After National's big election win in 2014, Prime Minister John Key said RMA changes would again be a focus.

This Bill is the vehicle for those changes.

Environment Minister Dr Nick Smith introduced the Bill by citing widespread reports of the RMA's "cumbersome planning processes and the time and cost of consenting''.

The proposed changes would reduce that time and cost in many cases while tightening rules around which affected parties were entitled to inclusion in a given consenting process.

The result, Dr Smith said, was an enhanced Resource Management Act improving both environmental management and economic growth.

These are goals most New Zealanders would readily support and applaud.

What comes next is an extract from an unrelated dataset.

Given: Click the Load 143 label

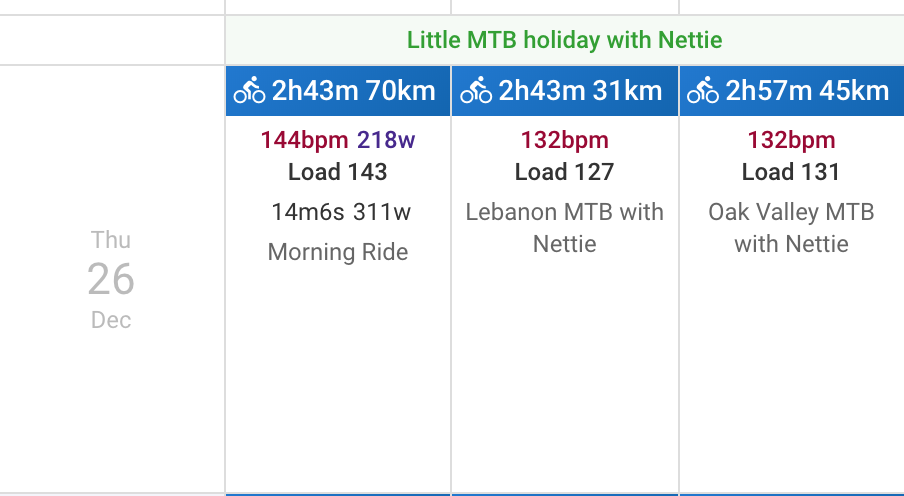Looking at the screenshot, I should [338, 172].
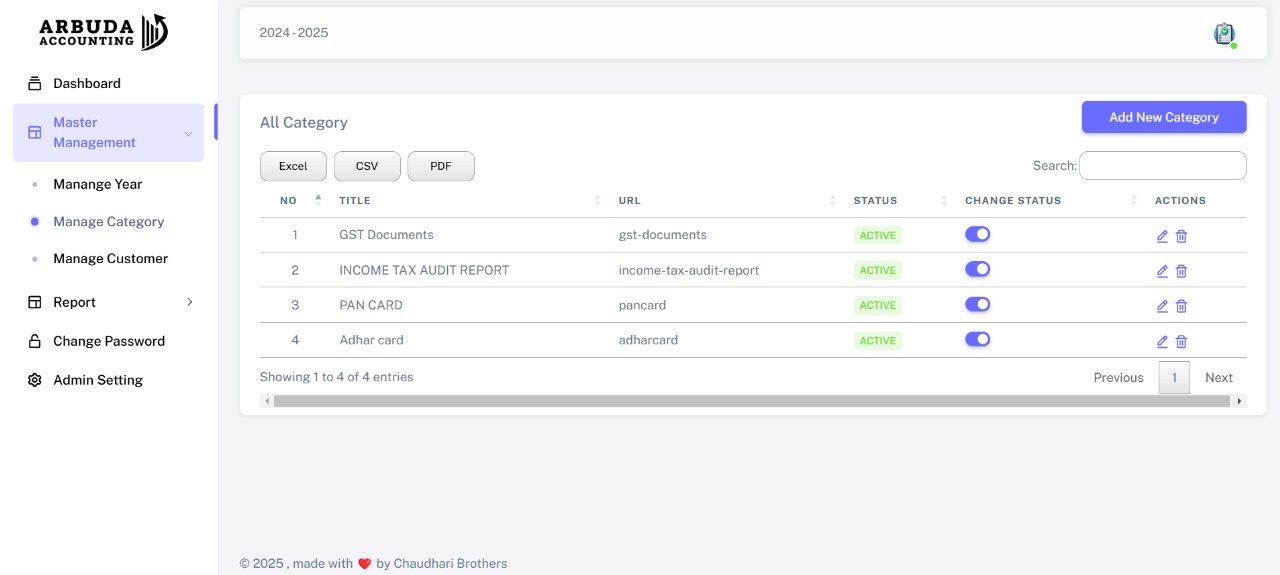Delete the Adhar card category
The height and width of the screenshot is (575, 1280).
(1181, 341)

So what is the council's opposition based on?

Councillors have said they fear environmental benchmarks will become too flexible under the proposed changes while the powers of a local body's own district plan would be watered down.

They are also concerned the Bill will centralise power in Wellington at the expense of local bodies, but the biggest stumbling block is their concern citizens affected by a given development could be shut out of consent hearings.

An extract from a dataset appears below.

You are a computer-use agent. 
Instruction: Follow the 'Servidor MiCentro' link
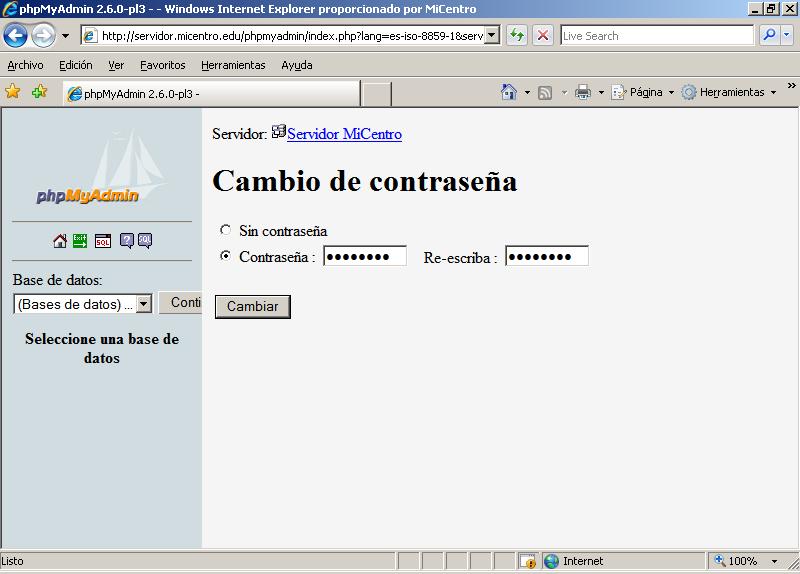pos(344,134)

Under the Bill, non-expert submitters could be cast aside.

The result, councillors fear, is residents wanting to be heard on a development they believed would affect them would not have that chance unless they possessed expert knowledge or could afford to hire someone who did.

And here lies the conundrum.

There will be few New Zealanders who disagree with what Dr Smith says the Bill will do: improve environmental management and economic growth.

There will be few New Zealanders who can't bring to mind examples of infuriating, expensive and protracted RMA hearings.

But there would also be few Kiwis who don't cling steadfastly to New Zealand remaining a fair, democratic country offering access and voice to all citizens, not just those highly skilled, educated or deep-pocketed enough to have their opinions considered valid.

Hearings panels already have the power to ignore submissions they consider frivolous or vexatious.

Are further limits to submissions required?

Democracy has been consistently championed, fought for and celebrated by New Zealanders.

But not because we hold it as the cheapest or most efficient form of government.

It is neither.

Democracy is difficult and comes with a hefty price tag.

While efficiencies should be sought wherever possible, we should be wary when they come at the expense of democracy.

The Government is making many considered and clever proposals in this Bill.

Eroding people's right to have their say is not one of them.